Qualcosa comunque, anche se tardi e in misura limitata, venne fatta. Il 29 luglio 1917 infatti furono creati a Manzano gli Arditi per ordine del generale Capello, che pose il reparto alle dipendenze del capitano Giuseppe Alberto Bassi. Questo provvedimento incise comunque in misura minima nella battaglia di Caporetto, sia per il ridotto numero di Arditi, sia perché il reparto era votato prevalentemente all'azione offensiva, con poca esperienza, come del resto l'intero esercito, in ambito difensivo.
In generale, il morale della truppa alla vigilia della battaglia era estremamente basso. Numerosi erano gli indizi che lasciavano presagire un attacco di grandi proporzioni e i soldati italiani avevano ormai chiara percezione di questo. «Vi sono segni più che evidenti di intensa preparazione da parte del nemico. In batteria si continua con lavori di sistemazione, poco convinti e anche poco allegri. Diffuso nervosismo e preoccupazione»[15]. Se da un lato il morale della truppa era a terra, anche a causa delle condizioni meteo avverse, gli alti ufficiali non sembravano molto turbati: «Pare che vogliano attaccarmi, ed io non domando di meglio. Vuol dire che prenderò anche dei tedeschi nella mia collezione di prigionieri»[16] disse il generale Capello, comandante della II Armata. Nonostante ostentasse sicurezza di fronte ai suoi sottoposti, Capello decise però di spostare la brigata Firenze, già a riposo a Cividale del Friuli, presso le retrovie del Monte Kolovrat, non lontano da dove si trovava già da qualche settimana la brigata Arno[17].
Per quanto riguarda la 14ª Armata e le divisioni tedesche che vi militavano, tre (la 1ª, la 50ª e la 55ª) già si trovavano nella zona delle operazioni, mentre la 3ª Edelweiss e la 22ª Schützen vennero fatte arrivare dal Trentino; queste unità, assieme all'Alpenkorps, erano già avvezze alla guerra in montagna in quanto avevano combattuto nei Vosgi, in Macedonia e nei Carpazi. La 12ª slesiana e la 26ª dovettero invece essere addestrate a combattere nel nuovo tipo di terreno, mentre la 4ª, la 5ª, la 13ª, la 33ª, la 117ª e la 200ª provenivano dal fronte orientale[18].
--*--
*COMPITO ASSEGNATO 1*
Riproduci il tratto del brano su Caporetto che va da "Per quanto riguarda" fino a "dal fronte orientale[18].".
*COMPITO ASSEGNATO 2*
Secondo il brano su Caporetto, alle dipendenze di quale ufficiale il generale Capello pose il reparto degli Arditi creato il 29 luglio 1917?
Le righe che seguono il brano non servono a nulla.
--*--
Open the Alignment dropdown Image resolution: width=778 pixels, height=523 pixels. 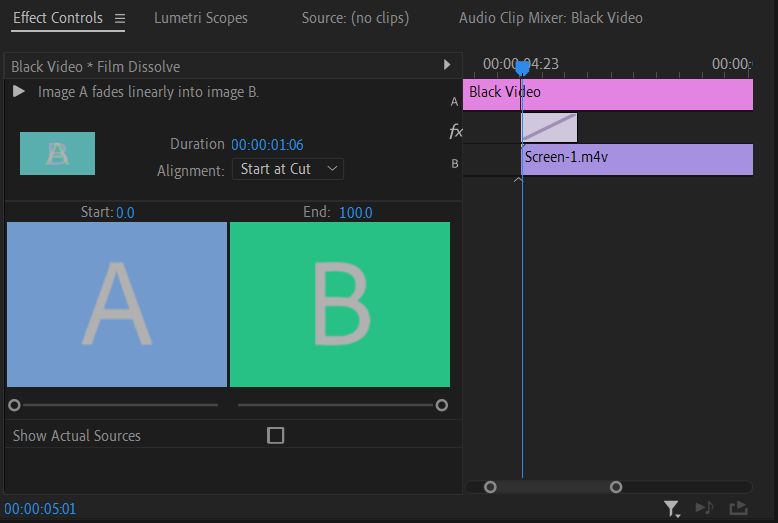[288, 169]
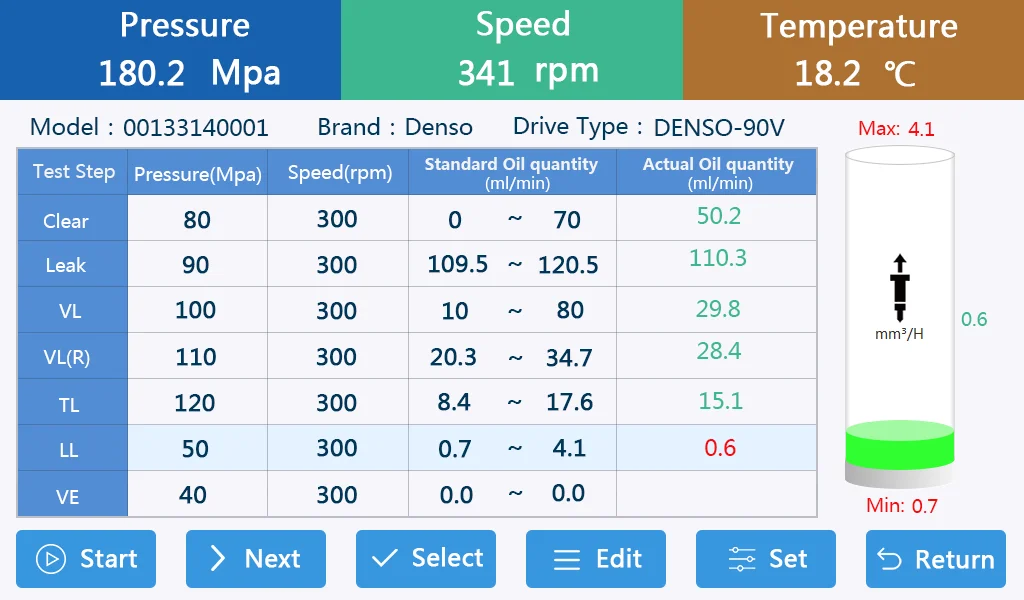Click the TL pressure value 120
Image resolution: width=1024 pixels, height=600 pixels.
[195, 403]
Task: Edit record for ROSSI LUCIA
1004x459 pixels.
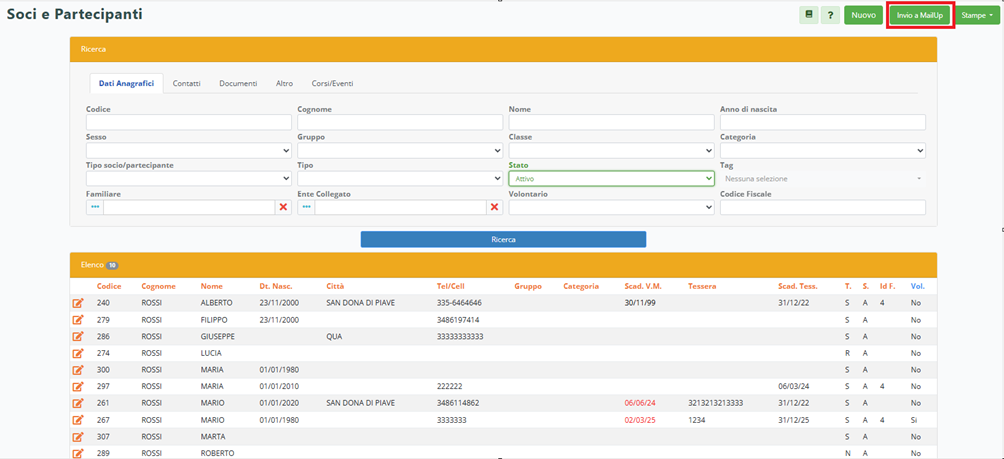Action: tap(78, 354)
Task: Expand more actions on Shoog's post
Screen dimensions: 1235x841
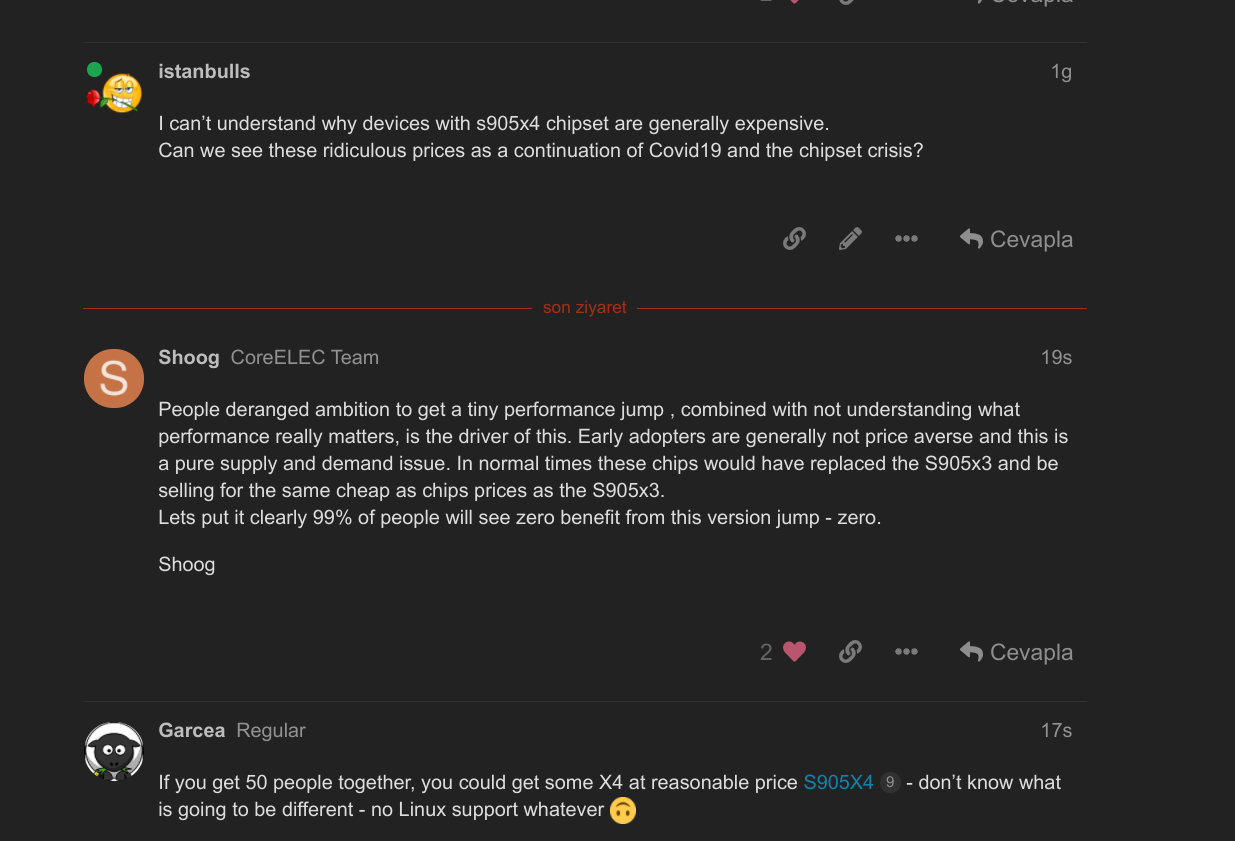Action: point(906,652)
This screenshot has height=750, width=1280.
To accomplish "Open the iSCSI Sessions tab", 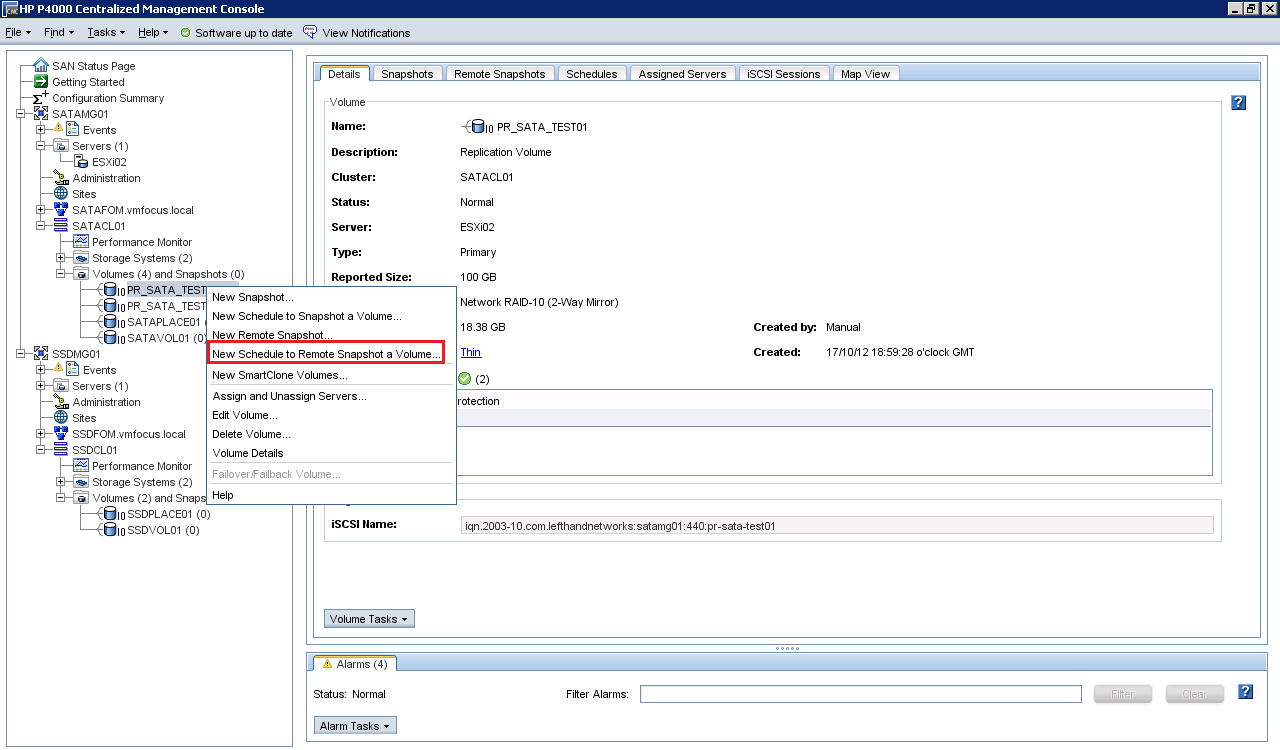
--*--
*SOLUZIONE 1*
Per quanto riguarda la 14ª Armata e le divisioni tedesche che vi militavano, tre (la 1ª, la 50ª e la 55ª) già si trovavano nella zona delle operazioni, mentre la 3ª Edelweiss e la 22ª Schützen vennero fatte arrivare dal Trentino; queste unità, assieme all'Alpenkorps, erano già avvezze alla guerra in montagna in quanto avevano combattuto nei Vosgi, in Macedonia e nei Carpazi. La 12ª slesiana e la 26ª dovettero invece essere addestrate a combattere nel nuovo tipo di terreno, mentre la 4ª, la 5ª, la 13ª, la 33ª, la 117ª e la 200ª provenivano dal fronte orientale[18].

*SOLUZIONE 2*
Il reparto fu posto alle dipendenze del capitano Giuseppe Alberto Bassi.